Halloween approche et avec elle son cortège de citrouilles, de costumes douteux et… de films d’horreur à la chaîne, notamment sur les plateformes de streaming. Autrefois considéré comme un genre de qualité moindre réservé aux adolescents avides de sensations fortes, l’épouvante est aujourd’hui mainstream, virale et surtout rentable. Selon Statista, le genre est particulièrement plébiscité au Mexique (47% d’adeptes), en Espagne (41%) et aux États-Unis (39%). La France n’est pas en reste: 30% de la population reconnait un plaisir coupable à trembler devant un film horrifique.

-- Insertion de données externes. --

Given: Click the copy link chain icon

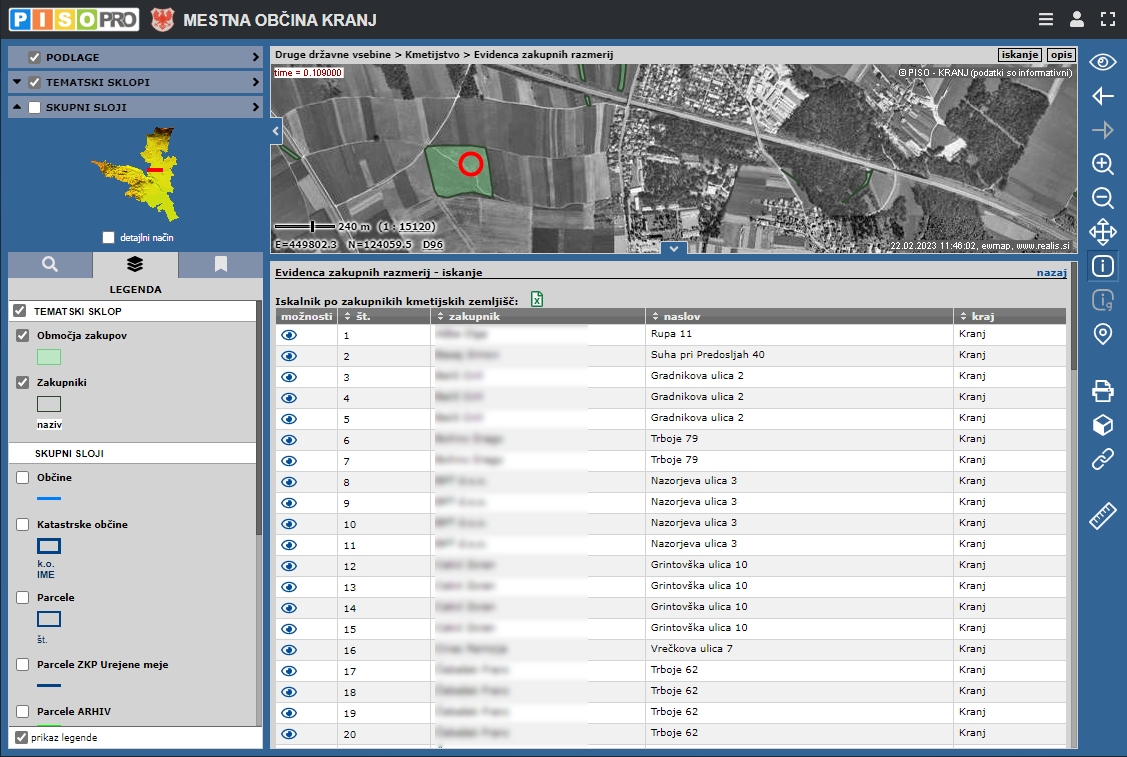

Les chiffres le confirment. Prenons Conjuring 4 : L’heure du jugement, sorti dans les salles françaises le 10 septembre. Avec plus d’un million d’entrées la première semaine, le film au budget modeste (55 millions de dollars, soit 47 millions d’euros) fait carton plein. À peine un mois plus tard, les recettes mondiales sont de 400 millions de dollars (342 millions d’euros environ). Pendant ce temps sur TikTok, où les vidéos inquiétantes ou effrayantes ont la cote, le hashtag «analog horror» a dépassé les 2,3 milliards de vues en 2024.

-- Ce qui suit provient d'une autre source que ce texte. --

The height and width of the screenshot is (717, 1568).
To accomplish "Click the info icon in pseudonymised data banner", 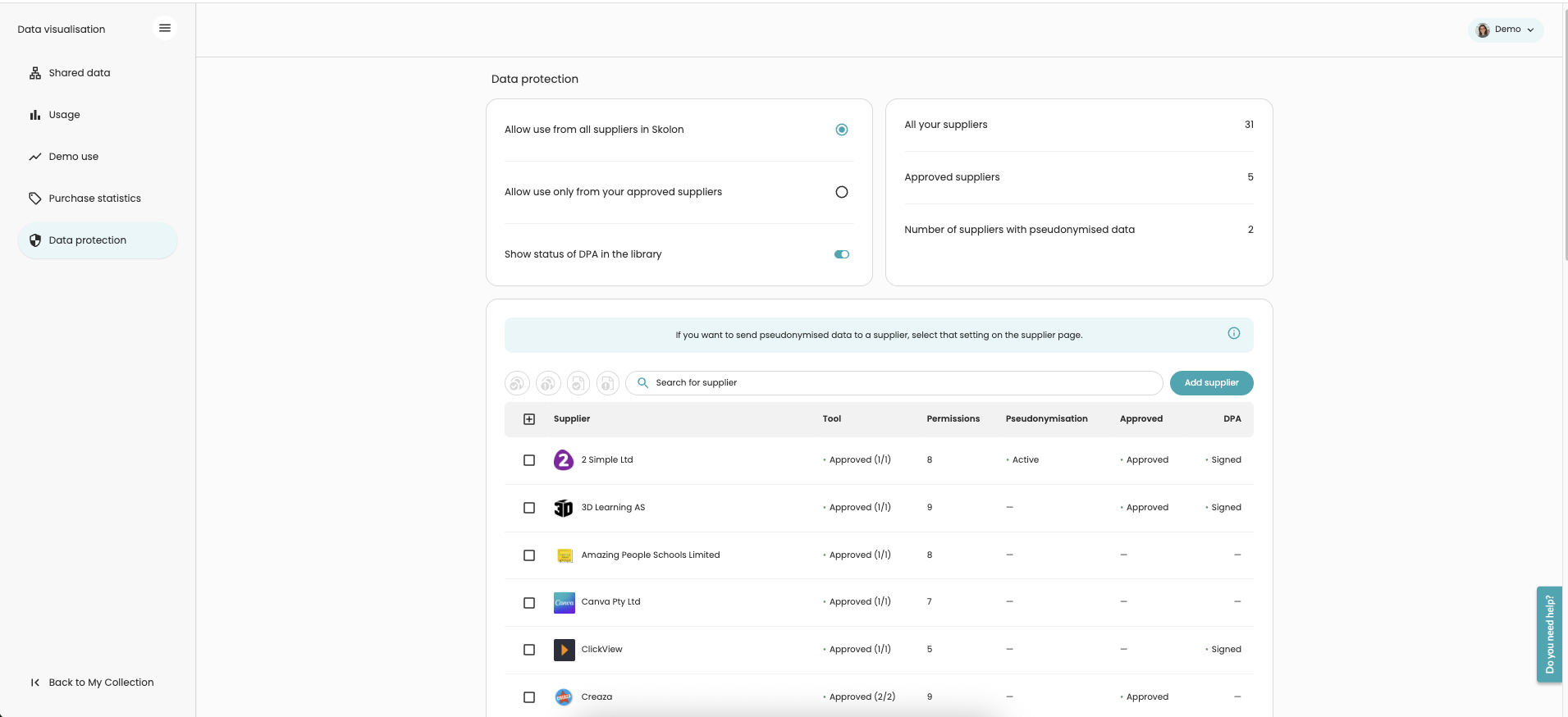I will point(1233,333).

La peur n’intéresse pas seulement le septième art. La littérature aussi tire son épingle du jeu. Les romans d’épouvante de Stephen King figurent régulièrement dans les listes des meilleures ventes et le roman Frankenstein s’écoule à 40.000 exemplaires chaque année, rien que pour la version anglaise.
Une nouvelle thérapie
Dans un monde parfois effrayant, le public doit trouver un moyen de gérer son anxiété. C’est ce que confirme l’écrivain Clay McLeod Chapman dans les lignes du média Quartz: «Les peurs du monde réel s’intègrent directement ou indirectement dans notre quotidien et l’évasion dans des horreurs métaphoriques semble offrir un baume nécessaire». Il précise que la diversité du genre favorise sa croissance. Les éditeurs en ont pris bonne note, rééditant les classiques tout en mettant en avant une nouvelle génération d’auteurs.
Les chercheurs du laboratoire danois Recreational Fear sont unanimes: regarder un film d’horreur se rapproche d’une thérapie d’exposition contrôlée. La peur est extériorisée par le biais du cinéma, facilitant la gestion quotidienne de l’anxiété. C’est le paradoxe de l’horreur: les gens s’y réfugient pour se réconforter. D’autres recherches suggèrent également que les contenus d’épouvante permettent de tester sa gestion du stress. Avec la possibilité, à tout moment, d’appuyer sur pause, de quitter le cinéma ou de fermer le bouquin.
Ce mécanisme n’est pas nouveau. Des monstres emblématiques d’Universal durant la Grande Dépression comme Frankenstein, à Godzilla ou L’Invasion des profanateurs qui s’enracine dans la paranoïa de la Guerre froide, chaque époque de crise a vu le genre prospérer. Notre époque ne fait pas exception, entre pandémie, dérèglement climatique et instabilités géopolitiques, il paraît logique de voir les productions horrifiques se multiplier.
Des studios comme Blumhouse et A24 ont réussi à bâtir de véritables empires à partir de films à petits budgets et de stratégies marketing parfaitement rodées. En bref, la peur est un exutoire qui rapporte, et ce n’est pas près de s’arrêter.